Zing Forum

Reading

OCI GenAI Model Catalog: A Reference Guide for Enterprise Generative AI Selection

This article introduces the oci-genai-catalog project, an open-source reference catalog that comprehensively organizes models from Oracle Cloud Infrastructure (OCI) Generative AI services. It includes model specification comparisons and selection guides for major vendors such as Cohere, Google, Meta, OpenAI, and xAI.

OCIOracle Cloud生成式AI大语言模型模型选型CohereGeminiLlamaGrok开源项目
Published 2026-06-15 17:13Recent activity 2026-06-15 17:24Estimated read 6 min
OCI GenAI Model Catalog: A Reference Guide for Enterprise Generative AI Selection
1

Section 01

OCI GenAI Model Catalog: A One-Stop Reference Tool for Enterprise Generative AI Selection

This article introduces the open-source project oci-genai-catalog, a reference catalog that comprehensively organizes models from Oracle Cloud Infrastructure (OCI) Generative AI services. Hosted on GitHub Pages, the project aims to address the issue of scattered OCI official documentation by providing users with a unified, real-time updated platform for querying model information. The catalog covers native models from major vendors like Cohere, Google, Meta, OpenAI, and xAI, as well as 84 importable models, helping enterprises quickly compare specifications and make selection decisions.

2

Section 02

Information Dilemma in Enterprise AI Selection and Project Background

With the development of generative AI technology, enterprises face challenges in model selection: dozens of models have their own advantages and disadvantages, and OCI official documentation is scattered across different pages, requiring developers to spend a lot of time organizing information. The oci-genai-catalog project was created to address this pain point, providing a single, comprehensive reference view of OCI Generative AI models.

3

Section 03

Project Overview: Comprehensive Coverage of OCI GenAI Models

Model Categories

The catalog covers four categories: conversational models, embedding models, reranking models, and importable models.

Native Provider Models

  • Cohere: Command series (inference/vision, etc.), Embed v4/v3, Rerank 4.0, etc.;
  • Google: Gemini 2.5 Pro/Flash/Flash-Lite (multimodal, million-level context);
  • Meta: Llama4 (Maverick/Scout), Llama3.3/3.2/3.1 series (open-source and commercializable);
  • OpenAI: gpt-oss-120b/20b (open-source weight models);
  • xAI: Grok 4.3/4/Fast series (real-time information acquisition).

Importable Models

It收录 84 compatible models, including Alibaba Qwen series, DeepSeek, Google Gemma, Microsoft Phi, Mistral, NVIDIA Nemotron, OpenAI Whisper, etc.

4

Section 04

Core Features: From Information Query to Selection Assistance

Selection Guide

A four-step guide helps users quickly filter models: Use case identification → Trade-off between quality and speed → Deployment method selection → Region selection.

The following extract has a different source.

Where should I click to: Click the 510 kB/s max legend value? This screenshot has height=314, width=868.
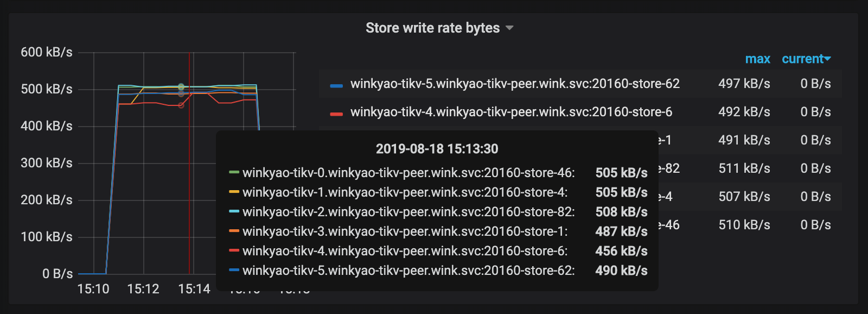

Detailed Specification Comparison

Each model entry includes key information such as Model ID, Tier, Context Window, Multimodal, Tool Use, Fine-tuning, Reasoning, Status, Best For.

Other Features

  • Support dark/light theme switching;
  • Pure static HTML/CSS/JS architecture: ultra-fast loading, simple deployment, low maintenance cost, mobile-friendly.
5

Section 05

Data Credibility and Applicable Scenarios

Data Source

All data comes from OCI official documentation, with a verification date of June 2026 to ensure accuracy. Currently, it mainly covers commercial OCI regions (OC1), and sovereign cloud and government regions are not included.

Applicable Users

Cloud architects, development engineers, product managers, enterprise decision-makers, AI researchers.

Typical Process

Explore → Filter → Compare → Verify → Decide.

6

Section 06

Project Limitations and Improvement Suggestions

Current Limitations

  1. Data updates rely on manual work, with potential lag risks;
  2. Lack of pricing information;
  3. Limited regional coverage;
  4. No performance benchmark data.

Improvement Directions

  1. Automated data synchronization scripts;
  2. Add price calculator;
  3. Introduce community reviews;
  4. Integrate performance benchmark tests;
  5. Support multi-language interface.
7

Section 07

Conclusion: A Practical and Well-Crafted Open-Source Selection Tool

oci-genai-catalog is an open-source project that precisely addresses the pain points of OCI users in model selection. Its success lies in focusing on the OCI platform, complete information, toolized design, and minimalist implementation. For enterprises and developers using or planning to use OCI Generative AI services, this project is an invaluable reference tool and also contributes to the improvement of the cloud ecosystem.